● **Assigned task**
With pictures omitted, transcribe exactly the lines from the one containing "The image size is (980, 465)." to the end of the records below.
(Records to process begins)
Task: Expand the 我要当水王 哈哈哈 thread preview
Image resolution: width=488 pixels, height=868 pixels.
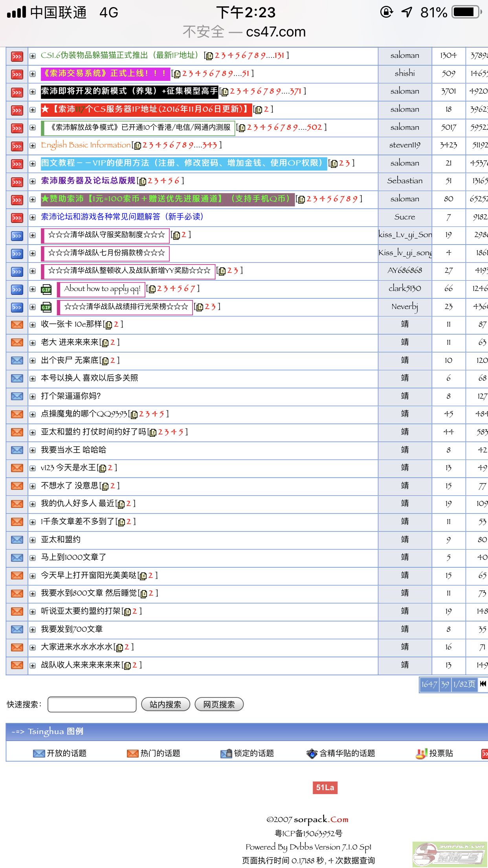Action: coord(33,451)
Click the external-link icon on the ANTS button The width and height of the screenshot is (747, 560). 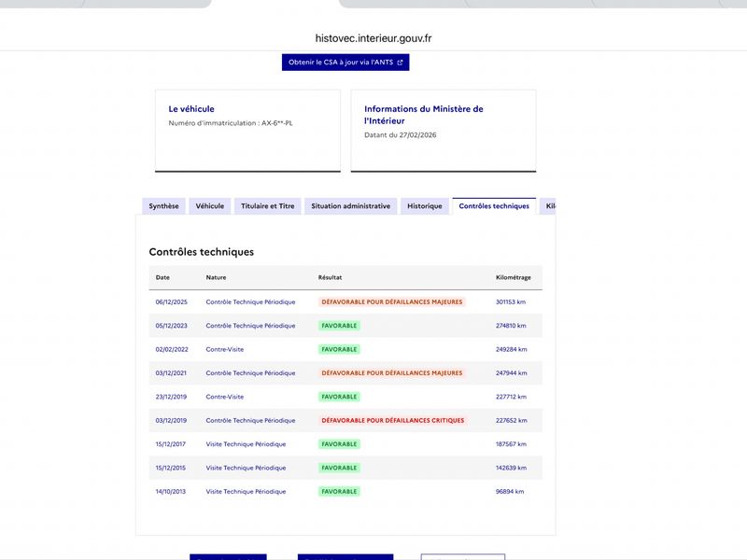[x=401, y=63]
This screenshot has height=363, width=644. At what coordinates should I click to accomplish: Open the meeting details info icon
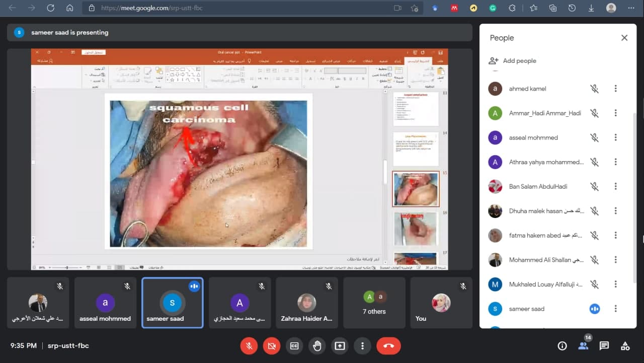(562, 346)
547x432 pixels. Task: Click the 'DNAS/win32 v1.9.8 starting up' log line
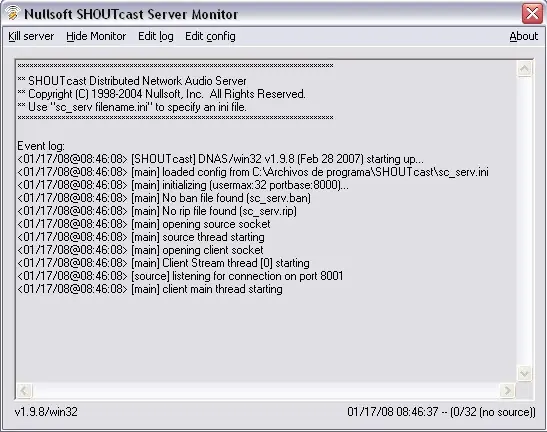click(x=220, y=159)
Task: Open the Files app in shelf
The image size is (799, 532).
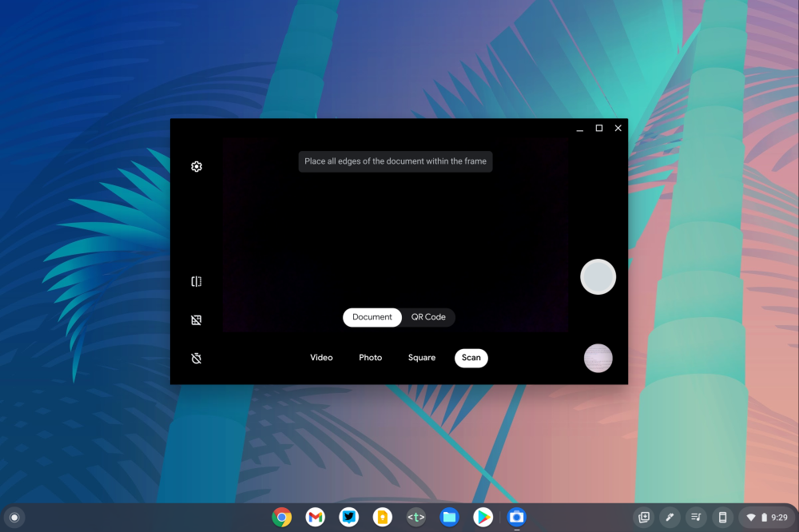Action: pyautogui.click(x=450, y=518)
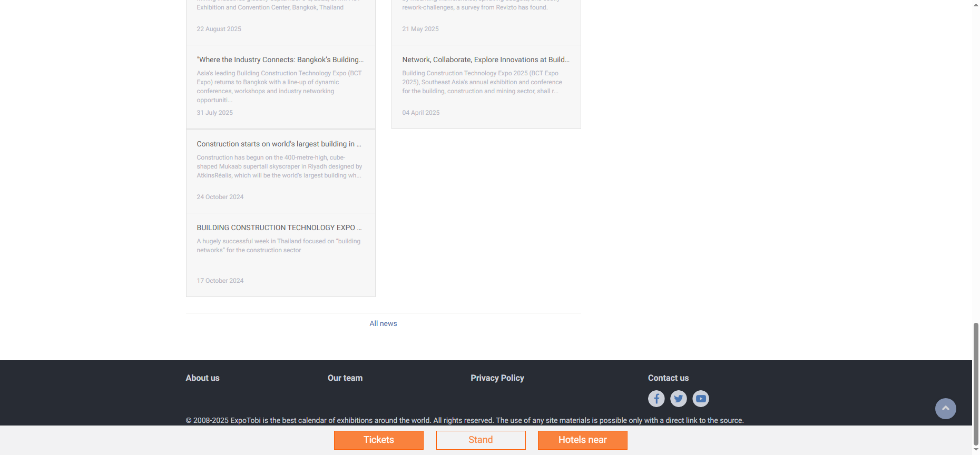Click the news card dated 22 August 2025

[x=280, y=21]
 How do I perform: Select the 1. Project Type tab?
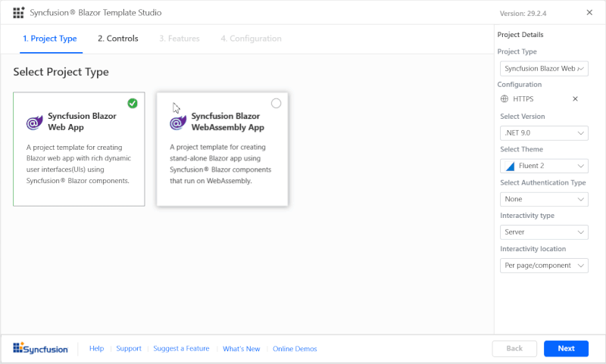[x=50, y=39]
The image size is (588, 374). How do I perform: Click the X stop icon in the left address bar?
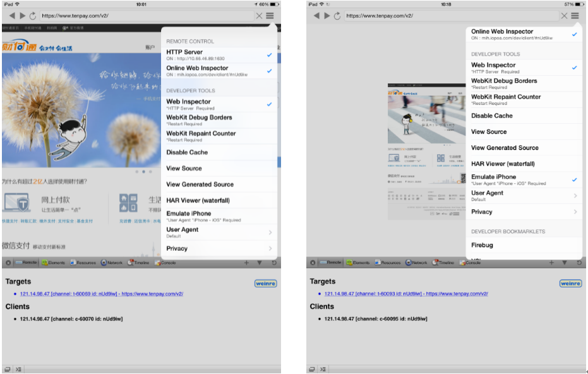click(x=259, y=15)
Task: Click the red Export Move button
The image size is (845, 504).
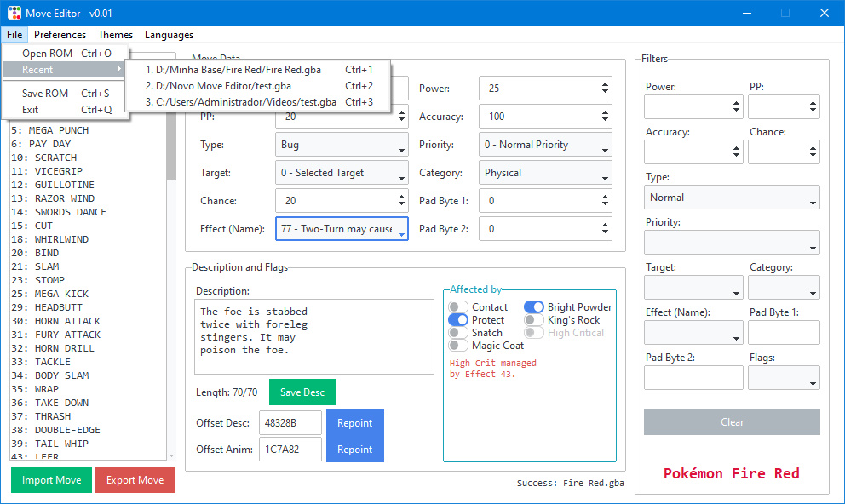Action: click(x=135, y=480)
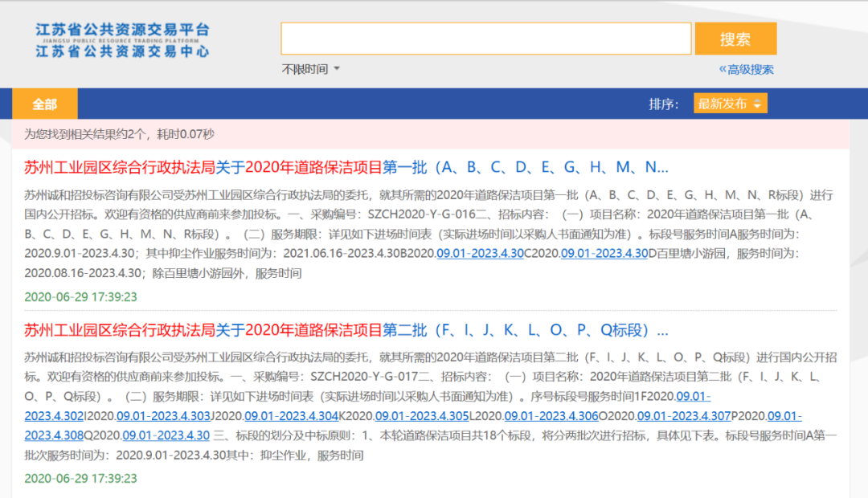
Task: Click the date link after 1F2020
Action: tap(693, 396)
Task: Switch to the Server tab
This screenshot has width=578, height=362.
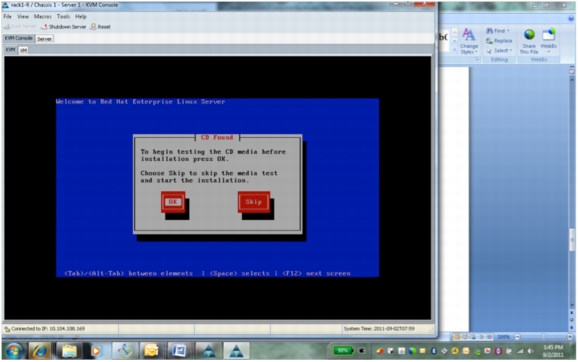Action: [x=44, y=39]

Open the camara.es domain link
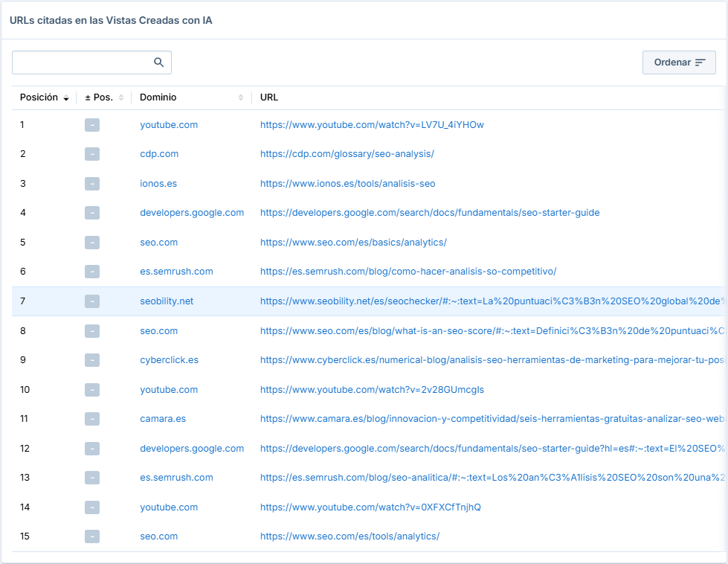(x=163, y=419)
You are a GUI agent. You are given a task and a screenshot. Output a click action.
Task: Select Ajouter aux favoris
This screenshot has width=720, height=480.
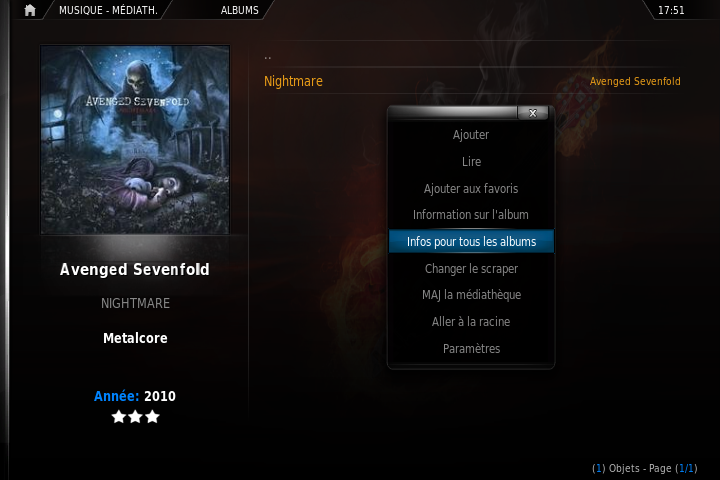471,188
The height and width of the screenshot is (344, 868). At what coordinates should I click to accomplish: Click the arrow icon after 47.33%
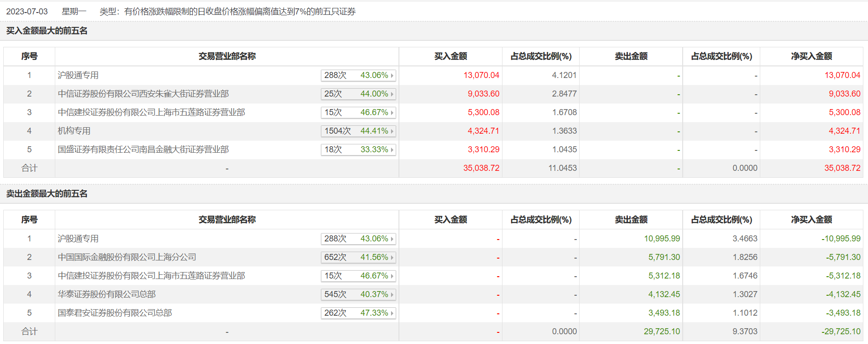(x=392, y=313)
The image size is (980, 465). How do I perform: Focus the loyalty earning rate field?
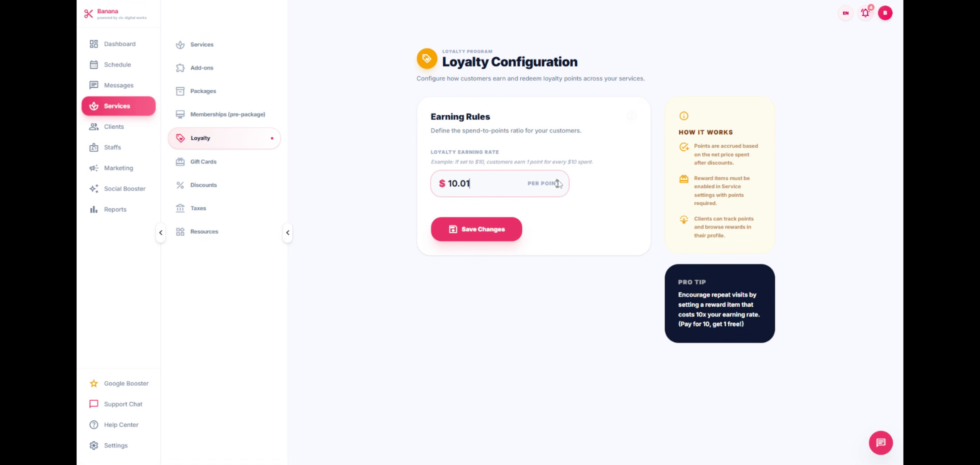[482, 183]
(Records to process ends)
● **Answer box**
The image size is (980, 465). How do I perform: Focus the loyalty earning rate field?
[482, 183]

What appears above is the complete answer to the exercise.